Despite major advances in our understanding of the biology of HIV-1 infection, and advances in antiretroviral therapy to treat the disease, there were 2.1 million new cases of HIV-1 infection in 2015, and 36.7 million people living with AIDS (http://www.unaids.org/en/resources/fact-sheet). Thus, a vaccine that can prevent HIV-infection remains a global priority. Thirty-three years after the discovery of HIV-1(1), and the demonstration it was the cause of AIDS(2) and after 6 HIV-1 vaccine efficacy trials (–8), no HIV-1 candidate vaccine has shown enough efficacy to be approved for clinical use. Of several vaccine concepts tested in efficacy trials, only one, the RV144 pox virus prime, protein boost (ALVAC/AIDSVAX B/E) vaccine, showed a low level of vaccine protection with an estimated 31% vaccine efficacy (8).

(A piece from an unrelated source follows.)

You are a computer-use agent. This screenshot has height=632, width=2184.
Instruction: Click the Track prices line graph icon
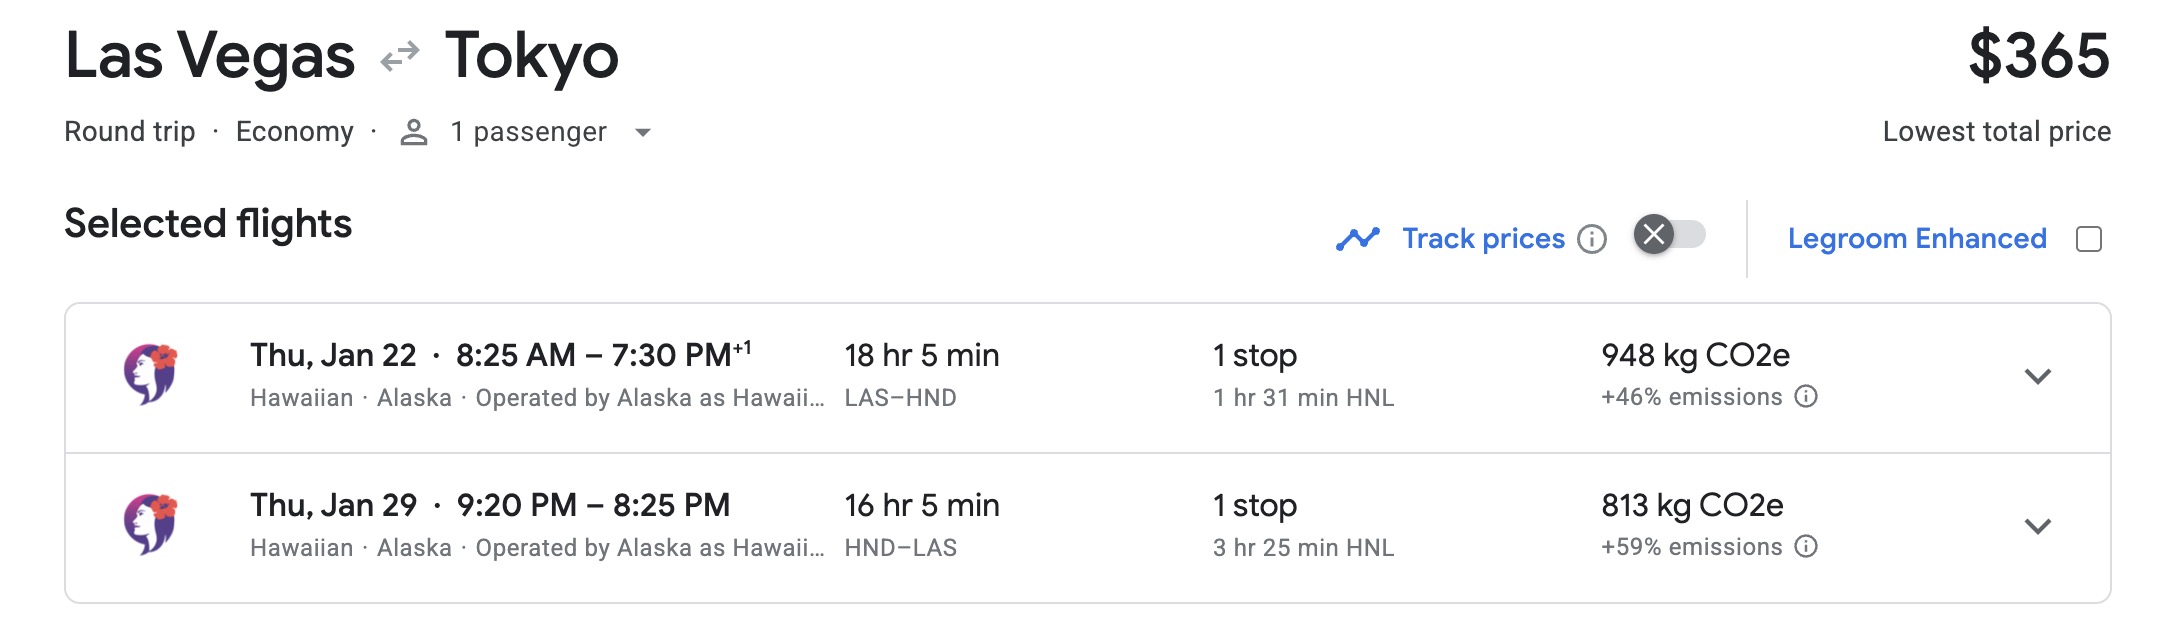coord(1360,238)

Candidate vaccines have sought to elicit both antibody and T-cell responses, but to fully prevent the acquisition of infection, a major focus has been on the induction of protective antibody responses (9, 10). Hence, the focus of this issue of Immunologic Reviews is “Antibodies and Immunity to HIV”. Animal models have demonstrated that passive administration of HIV-1-- neutralizing antibodies can fully protect against infection, but the induction of such antibodies via immunization remains a major scientific challenge. With recent advances in the isolation and characterization of broadly neutralizing antibodies (bnAbs) from HIV-1-infected subjects, in elucidating structures of the HIV-1 envelope glycoprotein (Env), in defining novel approaches to immunogen design, and in improved understanding of the immunological pathways leading to bNAb elicitation, the challenge developing an HIV-1 vaccine appears to be more tractable. The articles in this issue highlight both major areas of HIV-1 vaccine development progress and remaining obstacles, and provide context for the renewed optimism that a highly effective vaccine, while not imminent, is possible.

Figure 1

Strategies for Induction of HIV-1 Broadly Neutralizing Antibodies. Envs are being selected or designed to bind to unmutated common ancestors of bnAb B cell linages. Host controls limiting bnAb induction are being targeted by design of sequential immunogens, and by using adjuvants that target molecules that enhance bnAb B cell lineage affinity maturation.